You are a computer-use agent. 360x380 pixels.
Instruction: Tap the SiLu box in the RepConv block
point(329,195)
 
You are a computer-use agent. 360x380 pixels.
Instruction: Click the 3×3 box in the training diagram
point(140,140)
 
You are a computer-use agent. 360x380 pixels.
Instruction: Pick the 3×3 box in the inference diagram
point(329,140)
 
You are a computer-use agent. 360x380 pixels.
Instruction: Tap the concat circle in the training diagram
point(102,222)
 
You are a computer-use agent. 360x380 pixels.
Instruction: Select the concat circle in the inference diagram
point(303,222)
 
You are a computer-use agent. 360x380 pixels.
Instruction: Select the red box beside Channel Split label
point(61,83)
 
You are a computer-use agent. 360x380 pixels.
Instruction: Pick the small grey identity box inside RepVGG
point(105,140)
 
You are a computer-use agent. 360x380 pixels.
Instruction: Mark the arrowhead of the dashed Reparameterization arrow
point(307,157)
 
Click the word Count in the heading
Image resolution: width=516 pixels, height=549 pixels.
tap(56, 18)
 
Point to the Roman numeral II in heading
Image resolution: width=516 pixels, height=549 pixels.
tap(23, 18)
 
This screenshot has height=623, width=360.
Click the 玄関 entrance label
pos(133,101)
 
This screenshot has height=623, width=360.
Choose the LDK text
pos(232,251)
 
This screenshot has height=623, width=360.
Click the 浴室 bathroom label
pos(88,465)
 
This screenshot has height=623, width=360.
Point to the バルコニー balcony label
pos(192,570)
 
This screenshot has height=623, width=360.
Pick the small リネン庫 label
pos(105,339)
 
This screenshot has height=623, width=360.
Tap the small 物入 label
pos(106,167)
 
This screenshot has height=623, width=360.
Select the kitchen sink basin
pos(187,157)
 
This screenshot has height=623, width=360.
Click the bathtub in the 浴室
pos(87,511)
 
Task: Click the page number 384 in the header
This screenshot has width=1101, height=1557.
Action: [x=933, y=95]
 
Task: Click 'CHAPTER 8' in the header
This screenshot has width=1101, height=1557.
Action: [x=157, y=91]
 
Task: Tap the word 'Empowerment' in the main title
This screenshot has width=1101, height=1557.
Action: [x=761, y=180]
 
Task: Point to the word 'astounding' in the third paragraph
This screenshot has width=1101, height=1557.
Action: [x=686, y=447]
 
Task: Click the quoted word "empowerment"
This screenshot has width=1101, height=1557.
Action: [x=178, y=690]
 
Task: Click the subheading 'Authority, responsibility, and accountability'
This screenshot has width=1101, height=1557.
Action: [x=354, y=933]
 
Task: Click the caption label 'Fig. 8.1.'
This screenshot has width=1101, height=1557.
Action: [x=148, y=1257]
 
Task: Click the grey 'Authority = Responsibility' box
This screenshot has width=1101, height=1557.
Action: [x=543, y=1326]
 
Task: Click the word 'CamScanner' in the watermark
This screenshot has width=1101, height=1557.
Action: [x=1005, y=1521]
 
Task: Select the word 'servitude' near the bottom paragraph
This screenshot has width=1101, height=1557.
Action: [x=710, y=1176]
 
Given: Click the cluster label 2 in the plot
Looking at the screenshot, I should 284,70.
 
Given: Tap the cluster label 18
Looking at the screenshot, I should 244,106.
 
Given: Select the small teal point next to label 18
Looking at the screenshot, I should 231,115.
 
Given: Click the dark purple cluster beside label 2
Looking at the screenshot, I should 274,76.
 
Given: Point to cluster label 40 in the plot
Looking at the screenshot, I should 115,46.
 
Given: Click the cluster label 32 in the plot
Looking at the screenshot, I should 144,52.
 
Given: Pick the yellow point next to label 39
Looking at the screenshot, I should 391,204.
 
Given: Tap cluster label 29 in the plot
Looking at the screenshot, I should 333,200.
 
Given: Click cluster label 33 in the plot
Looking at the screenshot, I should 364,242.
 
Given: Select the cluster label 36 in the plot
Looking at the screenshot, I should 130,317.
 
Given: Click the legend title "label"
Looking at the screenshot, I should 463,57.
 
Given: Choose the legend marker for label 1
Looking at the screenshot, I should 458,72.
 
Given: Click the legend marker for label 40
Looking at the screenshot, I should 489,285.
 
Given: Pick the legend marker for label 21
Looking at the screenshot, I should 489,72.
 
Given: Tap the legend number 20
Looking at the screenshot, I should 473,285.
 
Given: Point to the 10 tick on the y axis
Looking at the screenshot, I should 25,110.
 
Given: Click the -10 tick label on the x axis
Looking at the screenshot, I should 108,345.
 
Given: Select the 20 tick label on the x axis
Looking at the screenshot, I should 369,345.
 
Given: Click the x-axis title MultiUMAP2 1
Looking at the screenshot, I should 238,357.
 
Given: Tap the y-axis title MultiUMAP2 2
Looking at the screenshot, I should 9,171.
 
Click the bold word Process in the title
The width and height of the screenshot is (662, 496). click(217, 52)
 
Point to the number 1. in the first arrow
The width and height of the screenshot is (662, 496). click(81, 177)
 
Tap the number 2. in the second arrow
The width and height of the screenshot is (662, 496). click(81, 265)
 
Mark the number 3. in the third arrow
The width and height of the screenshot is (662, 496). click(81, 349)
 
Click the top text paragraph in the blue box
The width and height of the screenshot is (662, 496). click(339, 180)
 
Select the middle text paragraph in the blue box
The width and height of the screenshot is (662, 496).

################

■ Task brief: Reproduce all of the material above, substituting "GUI navigation agent" for every occurrence of "computer-use agent" and leaving everything else unchanged.

■ Solution for this problem:
You are a GUI navigation agent. 360x380 pixels.
Instruction: Tap the SiLu box in the RepConv block
point(329,195)
 
You are a GUI navigation agent. 360x380 pixels.
Instruction: Click the 3×3 box in the training diagram
point(140,140)
 
You are a GUI navigation agent. 360x380 pixels.
Instruction: Pick the 3×3 box in the inference diagram
point(329,140)
 
You are a GUI navigation agent. 360x380 pixels.
Instruction: Tap the concat circle in the training diagram
point(102,222)
 
You are a GUI navigation agent. 360x380 pixels.
Instruction: Select the concat circle in the inference diagram
point(303,222)
 
You are a GUI navigation agent. 360x380 pixels.
Instruction: Select the red box beside Channel Split label
point(61,83)
 
You are a GUI navigation agent. 360x380 pixels.
Instruction: Pick the small grey identity box inside RepVGG
point(105,140)
 
You are a GUI navigation agent. 360x380 pixels.
Instruction: Mark the arrowhead of the dashed Reparameterization arrow
point(307,157)
 
Click the word Count in the heading
Image resolution: width=516 pixels, height=549 pixels.
tap(56, 18)
 
Point to the Roman numeral II in heading
Image resolution: width=516 pixels, height=549 pixels.
tap(23, 18)
 
This screenshot has height=623, width=360.
Click the 玄関 entrance label
pos(133,101)
 
This screenshot has height=623, width=360.
Choose the LDK text
pos(232,251)
 
This screenshot has height=623, width=360.
Click the 浴室 bathroom label
pos(88,465)
 
This screenshot has height=623, width=360.
Point to the バルコニー balcony label
pos(192,570)
 
This screenshot has height=623, width=360.
Pick the small リネン庫 label
pos(105,339)
 
This screenshot has height=623, width=360.
Tap the small 物入 label
pos(106,167)
 
This screenshot has height=623, width=360.
Select the kitchen sink basin
pos(187,157)
 
This screenshot has height=623, width=360.
Click the bathtub in the 浴室
pos(87,511)
 
Task: Click the page number 384 in the header
This screenshot has width=1101, height=1557.
Action: [x=933, y=95]
 
Task: Click 'CHAPTER 8' in the header
This screenshot has width=1101, height=1557.
Action: [x=157, y=91]
 
Task: Tap the word 'Empowerment' in the main title
This screenshot has width=1101, height=1557.
Action: [x=761, y=180]
 
Task: Point to the word 'astounding' in the third paragraph
This screenshot has width=1101, height=1557.
Action: [x=686, y=447]
 
Task: Click the quoted word "empowerment"
This screenshot has width=1101, height=1557.
Action: [x=178, y=690]
 
Task: Click the subheading 'Authority, responsibility, and accountability'
This screenshot has width=1101, height=1557.
Action: [x=354, y=933]
 
Task: Click the caption label 'Fig. 8.1.'
This screenshot has width=1101, height=1557.
Action: [x=148, y=1257]
 
Task: Click the grey 'Authority = Responsibility' box
This screenshot has width=1101, height=1557.
Action: [x=543, y=1326]
 
Task: Click the word 'CamScanner' in the watermark
This screenshot has width=1101, height=1557.
Action: [x=1005, y=1521]
 
Task: Select the word 'servitude' near the bottom paragraph
This screenshot has width=1101, height=1557.
Action: [x=710, y=1176]
 
Given: Click the cluster label 2 in the plot
Looking at the screenshot, I should 284,70.
 
Given: Tap the cluster label 18
Looking at the screenshot, I should 244,106.
 
Given: Select the small teal point next to label 18
Looking at the screenshot, I should 231,115.
 
Given: Click the dark purple cluster beside label 2
Looking at the screenshot, I should 274,76.
 
Given: Point to cluster label 40 in the plot
Looking at the screenshot, I should 115,46.
 
Given: Click the cluster label 32 in the plot
Looking at the screenshot, I should 144,52.
 
Given: Pick the yellow point next to label 39
Looking at the screenshot, I should 391,204.
 
Given: Tap cluster label 29 in the plot
Looking at the screenshot, I should 333,200.
 
Given: Click cluster label 33 in the plot
Looking at the screenshot, I should 364,242.
 
Given: Select the cluster label 36 in the plot
Looking at the screenshot, I should 130,317.
 
Given: Click the legend title "label"
Looking at the screenshot, I should 463,57.
 
Given: Choose the legend marker for label 1
Looking at the screenshot, I should 458,72.
 
Given: Click the legend marker for label 40
Looking at the screenshot, I should 489,285.
 
Given: Pick the legend marker for label 21
Looking at the screenshot, I should 489,72.
 
Given: Tap the legend number 20
Looking at the screenshot, I should 473,285.
 
Given: Point to the 10 tick on the y axis
Looking at the screenshot, I should 25,110.
 
Given: Click the -10 tick label on the x axis
Looking at the screenshot, I should 108,345.
 
Given: Select the 20 tick label on the x axis
Looking at the screenshot, I should 369,345.
 
Given: Click the x-axis title MultiUMAP2 1
Looking at the screenshot, I should 238,357.
 
Given: Tap the y-axis title MultiUMAP2 2
Looking at the screenshot, I should 9,171.
 
Click the bold word Process in the title
The width and height of the screenshot is (662, 496). click(217, 52)
 
Point to the number 1. in the first arrow
The width and height of the screenshot is (662, 496). click(81, 177)
 
Tap the number 2. in the second arrow
The width and height of the screenshot is (662, 496). click(81, 265)
 
Mark the number 3. in the third arrow
The width and height of the screenshot is (662, 496). click(81, 349)
 
Click the top text paragraph in the blue box
The width and height of the screenshot is (662, 496). click(339, 180)
 
Select the middle text paragraph in the blue box
The width and height of the screenshot is (662, 496).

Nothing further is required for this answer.